*What you will do:*
A - Name every group of people that the ScribeMesh project description says wastes hundreds of hours writing static, flat manuals.
B - Continue the ScribeMesh project description from the point where it stops.

Inspiration
Hardware documentation is fundamentally broken. Technicians, IT support, and engineers waste hundreds of hours writing static, flat manuals that immediately become outdated. While building hardware, we realized that video is the most natural way to document physical objects, but video alone is unsearchable and hard to reference. We wanted to bridge this gap: what if you could just film a motherboard or server rack with your phone, and let AI instantly convert it into an interactive, structured manual?
What it does
ScribeMesh turns any hardware video into interactive AI documentation in under 60 seconds.
You simply drag and drop a smartphone video (e.g., panning over a motherboard or server rack). ScribeMesh uses the Gemini 2.5 Flash API to analyze every frame, identifying components, chips, and ports. It then generates a sleek, Apple-minimal, dual-pane UI where every component gets a clickable card.

Data entries
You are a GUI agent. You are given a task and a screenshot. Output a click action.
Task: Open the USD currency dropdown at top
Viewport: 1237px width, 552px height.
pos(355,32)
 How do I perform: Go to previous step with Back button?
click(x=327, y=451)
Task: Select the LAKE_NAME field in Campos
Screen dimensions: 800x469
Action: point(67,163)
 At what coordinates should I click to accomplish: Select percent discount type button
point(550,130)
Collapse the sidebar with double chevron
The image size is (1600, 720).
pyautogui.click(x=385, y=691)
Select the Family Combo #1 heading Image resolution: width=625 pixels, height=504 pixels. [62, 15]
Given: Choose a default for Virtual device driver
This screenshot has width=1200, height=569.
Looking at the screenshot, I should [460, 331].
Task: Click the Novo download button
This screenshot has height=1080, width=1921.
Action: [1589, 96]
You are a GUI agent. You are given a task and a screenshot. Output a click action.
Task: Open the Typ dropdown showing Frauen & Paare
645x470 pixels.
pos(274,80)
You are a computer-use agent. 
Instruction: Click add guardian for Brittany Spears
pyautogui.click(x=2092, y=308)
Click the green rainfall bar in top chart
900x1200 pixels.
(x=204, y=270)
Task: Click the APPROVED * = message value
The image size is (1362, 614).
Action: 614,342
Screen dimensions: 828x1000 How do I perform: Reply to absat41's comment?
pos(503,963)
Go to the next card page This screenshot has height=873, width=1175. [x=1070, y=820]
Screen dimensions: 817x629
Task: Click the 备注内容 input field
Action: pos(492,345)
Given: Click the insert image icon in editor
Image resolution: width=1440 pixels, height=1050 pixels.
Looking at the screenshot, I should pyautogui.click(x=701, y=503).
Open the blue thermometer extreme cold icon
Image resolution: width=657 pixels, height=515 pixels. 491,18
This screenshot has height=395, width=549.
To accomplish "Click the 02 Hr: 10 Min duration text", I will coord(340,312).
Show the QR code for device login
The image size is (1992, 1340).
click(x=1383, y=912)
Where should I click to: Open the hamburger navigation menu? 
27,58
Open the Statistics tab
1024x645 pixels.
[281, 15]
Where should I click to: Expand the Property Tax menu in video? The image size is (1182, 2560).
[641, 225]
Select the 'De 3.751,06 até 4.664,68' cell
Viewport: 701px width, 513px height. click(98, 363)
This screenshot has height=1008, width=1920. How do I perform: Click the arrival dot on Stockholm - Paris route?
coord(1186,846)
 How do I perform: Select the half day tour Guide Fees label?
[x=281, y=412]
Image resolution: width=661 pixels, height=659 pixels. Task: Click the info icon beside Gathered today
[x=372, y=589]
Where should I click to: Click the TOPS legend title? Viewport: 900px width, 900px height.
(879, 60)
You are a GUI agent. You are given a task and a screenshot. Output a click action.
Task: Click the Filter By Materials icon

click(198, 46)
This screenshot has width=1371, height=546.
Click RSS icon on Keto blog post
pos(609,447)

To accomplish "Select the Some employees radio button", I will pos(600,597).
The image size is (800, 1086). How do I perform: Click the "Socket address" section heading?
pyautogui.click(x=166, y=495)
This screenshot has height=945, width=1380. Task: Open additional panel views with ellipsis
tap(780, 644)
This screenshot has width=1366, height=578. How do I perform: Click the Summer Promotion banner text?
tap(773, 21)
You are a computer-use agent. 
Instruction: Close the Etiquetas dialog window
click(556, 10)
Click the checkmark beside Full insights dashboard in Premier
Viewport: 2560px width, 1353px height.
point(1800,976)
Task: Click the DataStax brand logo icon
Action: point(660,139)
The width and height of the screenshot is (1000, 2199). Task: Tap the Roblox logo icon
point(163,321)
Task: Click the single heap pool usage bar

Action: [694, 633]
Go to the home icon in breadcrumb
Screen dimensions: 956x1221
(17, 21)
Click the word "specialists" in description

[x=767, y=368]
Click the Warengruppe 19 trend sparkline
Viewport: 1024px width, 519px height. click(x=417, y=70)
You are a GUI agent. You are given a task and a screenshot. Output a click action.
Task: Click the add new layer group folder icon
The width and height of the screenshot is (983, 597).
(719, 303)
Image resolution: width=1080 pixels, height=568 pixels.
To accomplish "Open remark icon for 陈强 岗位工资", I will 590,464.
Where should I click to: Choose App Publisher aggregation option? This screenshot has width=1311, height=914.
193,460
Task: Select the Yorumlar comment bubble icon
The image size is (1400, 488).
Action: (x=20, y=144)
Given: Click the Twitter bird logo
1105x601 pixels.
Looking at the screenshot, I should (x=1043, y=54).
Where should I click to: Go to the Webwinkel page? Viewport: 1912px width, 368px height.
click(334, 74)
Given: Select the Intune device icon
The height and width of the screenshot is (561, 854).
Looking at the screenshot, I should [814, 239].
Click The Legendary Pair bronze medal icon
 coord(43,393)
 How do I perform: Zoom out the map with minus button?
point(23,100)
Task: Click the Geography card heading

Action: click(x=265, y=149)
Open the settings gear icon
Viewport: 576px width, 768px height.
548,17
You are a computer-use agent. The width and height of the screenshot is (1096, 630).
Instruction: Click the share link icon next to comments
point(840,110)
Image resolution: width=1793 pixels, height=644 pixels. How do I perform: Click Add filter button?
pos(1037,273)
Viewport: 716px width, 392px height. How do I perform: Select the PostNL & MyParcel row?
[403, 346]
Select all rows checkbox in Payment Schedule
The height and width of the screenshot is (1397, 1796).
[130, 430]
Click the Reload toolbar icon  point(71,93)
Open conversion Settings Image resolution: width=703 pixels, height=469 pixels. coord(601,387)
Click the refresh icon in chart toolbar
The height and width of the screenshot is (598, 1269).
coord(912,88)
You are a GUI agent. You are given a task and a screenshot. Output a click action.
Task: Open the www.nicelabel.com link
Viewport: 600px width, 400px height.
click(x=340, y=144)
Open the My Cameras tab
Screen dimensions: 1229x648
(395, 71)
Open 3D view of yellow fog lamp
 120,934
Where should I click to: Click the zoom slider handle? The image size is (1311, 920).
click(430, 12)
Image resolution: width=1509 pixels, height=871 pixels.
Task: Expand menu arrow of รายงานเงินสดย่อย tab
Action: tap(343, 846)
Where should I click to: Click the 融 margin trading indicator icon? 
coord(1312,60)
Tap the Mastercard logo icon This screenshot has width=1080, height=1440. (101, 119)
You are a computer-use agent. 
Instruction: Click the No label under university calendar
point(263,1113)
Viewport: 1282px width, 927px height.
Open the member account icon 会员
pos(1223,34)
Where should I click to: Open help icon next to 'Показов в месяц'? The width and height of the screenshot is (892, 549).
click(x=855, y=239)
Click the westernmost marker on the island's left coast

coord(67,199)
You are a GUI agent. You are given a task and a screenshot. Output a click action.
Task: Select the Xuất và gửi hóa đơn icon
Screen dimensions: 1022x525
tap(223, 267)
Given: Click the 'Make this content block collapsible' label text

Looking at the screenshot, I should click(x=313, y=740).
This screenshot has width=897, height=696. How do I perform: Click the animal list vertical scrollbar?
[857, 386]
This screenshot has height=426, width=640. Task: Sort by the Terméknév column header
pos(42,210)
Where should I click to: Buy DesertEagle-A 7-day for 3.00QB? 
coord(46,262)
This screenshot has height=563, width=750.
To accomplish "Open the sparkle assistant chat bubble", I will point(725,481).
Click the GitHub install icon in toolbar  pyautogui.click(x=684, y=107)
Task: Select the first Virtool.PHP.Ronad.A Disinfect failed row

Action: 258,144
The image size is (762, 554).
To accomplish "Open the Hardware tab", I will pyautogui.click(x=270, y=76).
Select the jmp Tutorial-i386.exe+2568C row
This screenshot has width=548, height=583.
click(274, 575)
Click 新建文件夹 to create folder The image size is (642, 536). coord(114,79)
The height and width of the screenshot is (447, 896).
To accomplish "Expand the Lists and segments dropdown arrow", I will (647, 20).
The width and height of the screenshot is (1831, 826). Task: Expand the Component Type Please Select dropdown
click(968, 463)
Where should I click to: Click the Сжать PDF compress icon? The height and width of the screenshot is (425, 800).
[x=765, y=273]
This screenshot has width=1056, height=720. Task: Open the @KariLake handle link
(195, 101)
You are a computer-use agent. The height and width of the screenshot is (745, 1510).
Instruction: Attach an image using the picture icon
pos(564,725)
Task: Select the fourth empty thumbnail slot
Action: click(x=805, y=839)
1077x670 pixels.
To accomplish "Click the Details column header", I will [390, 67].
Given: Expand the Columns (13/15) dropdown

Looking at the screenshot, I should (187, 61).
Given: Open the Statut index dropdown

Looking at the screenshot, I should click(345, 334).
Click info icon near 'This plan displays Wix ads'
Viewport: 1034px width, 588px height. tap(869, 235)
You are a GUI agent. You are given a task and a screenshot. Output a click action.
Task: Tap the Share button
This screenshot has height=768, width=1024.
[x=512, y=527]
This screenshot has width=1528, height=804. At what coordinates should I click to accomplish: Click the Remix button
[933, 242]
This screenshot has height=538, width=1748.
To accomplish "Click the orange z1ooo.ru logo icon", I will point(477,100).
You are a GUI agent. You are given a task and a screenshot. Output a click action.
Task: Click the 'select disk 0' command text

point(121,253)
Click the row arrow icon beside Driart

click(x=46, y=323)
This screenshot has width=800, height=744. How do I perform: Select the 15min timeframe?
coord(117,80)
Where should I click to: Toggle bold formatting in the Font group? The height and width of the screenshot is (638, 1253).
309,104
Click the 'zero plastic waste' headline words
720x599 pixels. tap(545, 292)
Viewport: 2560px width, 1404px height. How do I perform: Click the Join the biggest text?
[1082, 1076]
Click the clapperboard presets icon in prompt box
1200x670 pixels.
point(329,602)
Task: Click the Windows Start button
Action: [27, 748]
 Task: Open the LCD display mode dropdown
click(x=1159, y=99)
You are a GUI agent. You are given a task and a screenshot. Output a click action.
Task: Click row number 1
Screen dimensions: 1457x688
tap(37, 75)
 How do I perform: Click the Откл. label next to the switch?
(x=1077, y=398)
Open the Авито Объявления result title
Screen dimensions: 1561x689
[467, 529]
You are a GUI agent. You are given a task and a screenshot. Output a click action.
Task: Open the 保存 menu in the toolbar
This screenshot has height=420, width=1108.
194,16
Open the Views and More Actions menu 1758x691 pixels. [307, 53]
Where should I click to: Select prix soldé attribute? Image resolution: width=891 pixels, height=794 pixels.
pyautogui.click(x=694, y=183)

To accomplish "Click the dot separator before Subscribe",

*Results for the exercise:*
A - Technicians, IT support, and engineers.

B -
When you click a card, the video jumps to the exact timestamp where that component is visible. As the video plays, the relevant component cards highlight automatically. It also provides maintenance tips and exports directly to JSON for enterprise integration.
How we built it
We built ScribeMesh with a heavy focus on speed, aesthetics, and pure client/serverless architecture.
- Frontend: Next.js 14 (App Router) with Tailwind CSS v4, utilizing a strict Apple-minimal design system with seamless light/dark mode transitions and micro-animations.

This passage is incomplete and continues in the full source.